É neste tour com Diego que provamos o dindim de dona Terezinha, vendido a um real, e experimentamos o cuscuz na quenga do coco da Padaria do Bolinha. Conhecemos as vilas do bairro, quase invisíveis na urbe gentrificada. Olhamos com outros olhos para o Mercado dos Peixes, a centenária igreja de São Pedro dos Pescadores, o Riacho Maceió. Conhecemos histórias.
Vai um almoço aí no Ponto da Moqueca? É a melhor moqueca de arraia da cidade, pertinho do campo mais antigo do bairro, o Terra e Mar, lá em cima da escadaria pintada por Pig e Berin.
O passeio termina com uma foto simbólica na fachada da casinha azul, abarrotada de documentos, memória e resistência. O Acervo Mucuripe já não cabe mais em si. É por isso que Diego, o turismólogo que o idealizou, agora sonha em mudar de lugar. Para isso, abriu uma vakinha na internet para arrecadar doações e conseguir uma casa maior. Ele quer continuar contando as histórias que não estão nos livros - e que explicam essa cidade caótica e diversa que se tornou Fortaleza.
"Continuar a fazer um acervo é uma forma de respeito à memória do lugar que tanta gente ajudou a levantar", diz. Na Avenida Álvaro Correia 69 B, bem na divisa dos bairros Mucuripe e Varjota, Diego recebe visitas e realiza palestras há pelo menos sete anos. "Uma casa muito pequena requer organização redobrada em todos os sentidos. A vontade de ter um espaço maior é somente pela necessidade de receber grupos de escolas e pensar um espaço onde mais pessoas possam me ajudar voluntariamente também", explica.
Diego sonha em ampliar a estrutura para um museu comunitário e busca meios para formar sucessores nas próximas gerações. Quer deixar sua casa-museu comunitária como legado. Tudo começou quando ele se tornou turismólogo e passou a se incomodar fortemente com o turismo de sol e praia de Fortaleza. Queria chamar atenção para as riquezas culturais e ambientais de seu bairro, pressionado pela especulação imobiliária.
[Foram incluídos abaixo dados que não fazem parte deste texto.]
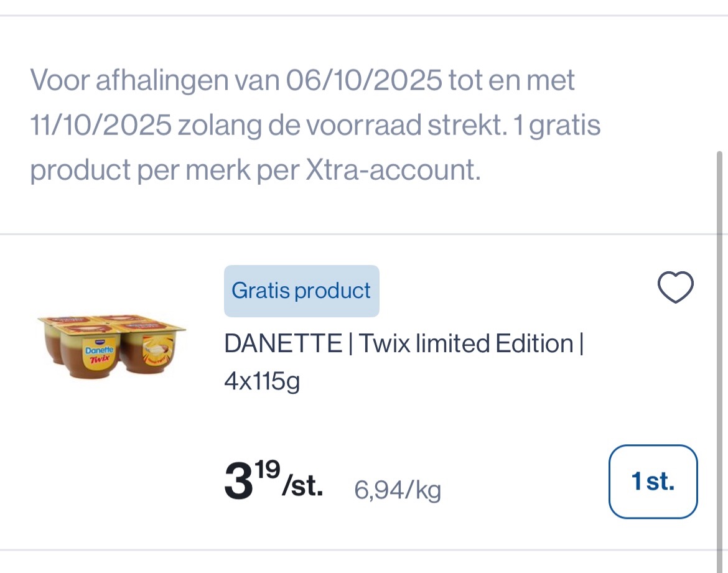Click the heart icon to favorite Danette Twix

pos(675,287)
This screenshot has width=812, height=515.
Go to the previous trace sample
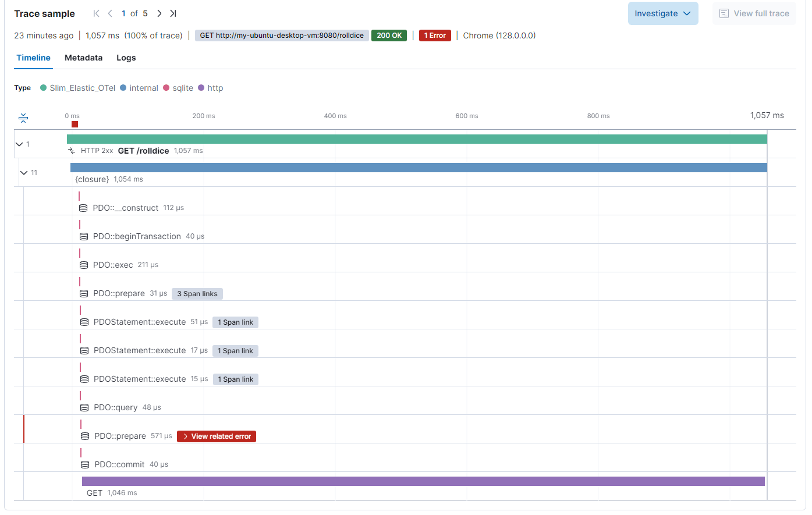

Depois de uma segunda graduação em artes visuais, Diego tornou-se professor e passou a ensinar sobre memória e direito à cidade. "Isso tem atraído a atenção das pessoas para além das postagens em rede social", conta. É que há uma página no Instagram que traz pequenas pílulas de memórias e histórias do Mucuripe, além do acervo na casinha azul.
Participar do projeto social chamado de Enxame lhe abriu os olhos para a potência de um lugar assim como forma de ensinar um pouco do que foi aprendido sobre o Mucuripe a partir do que ele entendia deste território gigantesco.
"Quanto mais eu pesquisava sozinho e achava difícil entender a história do lugar, mais tive a vontade de guardar coisas e assim formei esse Acervo documental com fotografias analógicas, livros e mais arquivos foram chegando ao longo do tempo", celebra. O sonho agora é outro: ampliar e perseverar para preservar uma memória que é de sua família e da cidade.